American Screenprints

Organized by Clifford Ackley, at the Museum of Fine Arts, Boston.

(Originally published in The Boston Phoenix, September, 1989)

Many of the most memorable images of the sixties were silkscreen prints: Andy Warhol‘s soupcans and Jackies, Roy Lichtensteins‘s day-glo brushstrokes on Ben-Day dots, Sister Corita‘s Flower Power messages, Robert Indiana‘s LOVE, as well as thousands of short-lived posters and T-shirts that were printed on campuses and workshops all across America. (One of my most vivid memories of the late 60s is the squishy sound of the squeegee — a rubber blade used to push ink through a square of silk — on the small, hand-made silkscreen that I used to print hundreds of anti-war posters in Boston and San Francisco.)

American Screenprints 1930 – 1960” surveys the history of artistic silkscreen printmaking from its origins in the Silk Screen Unit of the Graphics Section of the New York Federal Art Project in 1938 to its apotheosis in Warhol’s 1967 Marilyn.

The earliest screenprints aimed for a painterly effect, captured here in Leonard Pytlak‘s brushy 1940 Standees (Garbo and Gilbert), which shows moviegoers huddled together, bundled up in shabby coats in the cheap standing-room-only balcony, enraptured by an image of glamorous lovers embracing on the big bright screen. Elizabeth Olds — the first woman artist to win a Guggenheim Fellowship — used screenprint to create a sketchy, spontaneous effect in her hilarious Adoration of the Masters, which shows tourists slinging cameras, nuns, GIs, and a woman fainting with emotion in front of Botticelli‘s Birth of Venus at the Ufizzi in Florence.

Throughout the 50s, screenprints became flatter, more linear, and more abstract. Ben Shahn‘s poetic 1959 Lute and Molecules #1 shows thin dancing lines of musical notes that echo a diagram showing molecular structure. By the 60s, silkscreen printmaking had emerged as the medium ideally suited to define the cool, hard-edged, Pop art look.
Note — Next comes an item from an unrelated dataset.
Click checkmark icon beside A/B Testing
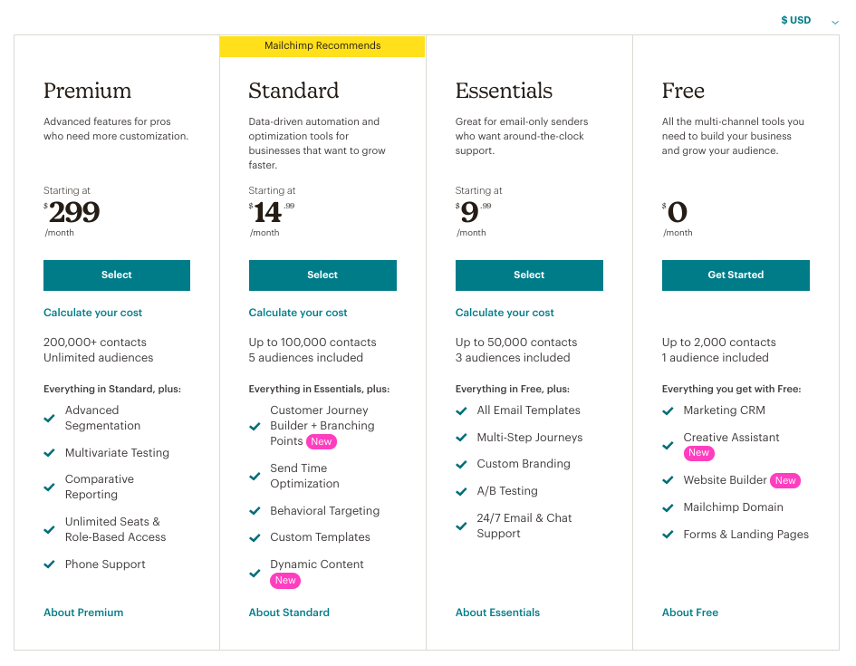 coord(462,491)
Several classic 60s images are on view here — and looking better than ever. Sister Mary Corita‘s 1966 The Daisy with all the Petals Yes is a psychedelic combination of image and text: ten Yes’s spiralling around a message of peace and love. Robert Indiana‘s original LOVE is here, with the O leaning over to embrace the L. So is Ed Ruscha‘s dazzling 1966 Standard Station, which shows gas tanks lines up in a row, each one emblazoned with a winged Chevron, beneath the great cantilever of the gas station. Above it all, big bright letters spell out STANDARD, radiant and gleaming in the California light.

And so are two stunning prints from Warhol’s 1967 series of 10 Marilyns, which he published at the Factory soon after Marilyn Monroe’s death. Both are huge, iconic close-ups of her tragic, glamorous face. One is printed in ash gray, silver, and black; the other in ultra high intensity day-glo orange, magenta, yellow, and hot pink.

Looking at the two Marilyns, I kept thinking of a 470 BC marble relief upstairs in the MFA’s Greek galleries, which (perhaps) shows Aphrodite and Persephone vying for the love of the beautiful boy Adonis.

Like Warhol’s endlessly repeating Marilyns, they are fundamentally the same woman — two sides of the eternal Art-Love-Death triangle.

Silkscreens is a portrait of a medium that defined an era. But more profoundly, it’s a tribute to the power of art to exalt, console, and endure.  Marilyn, LOVE, and even a gas station gleaming in the sunlight — these images are silkscreened forever on your mind.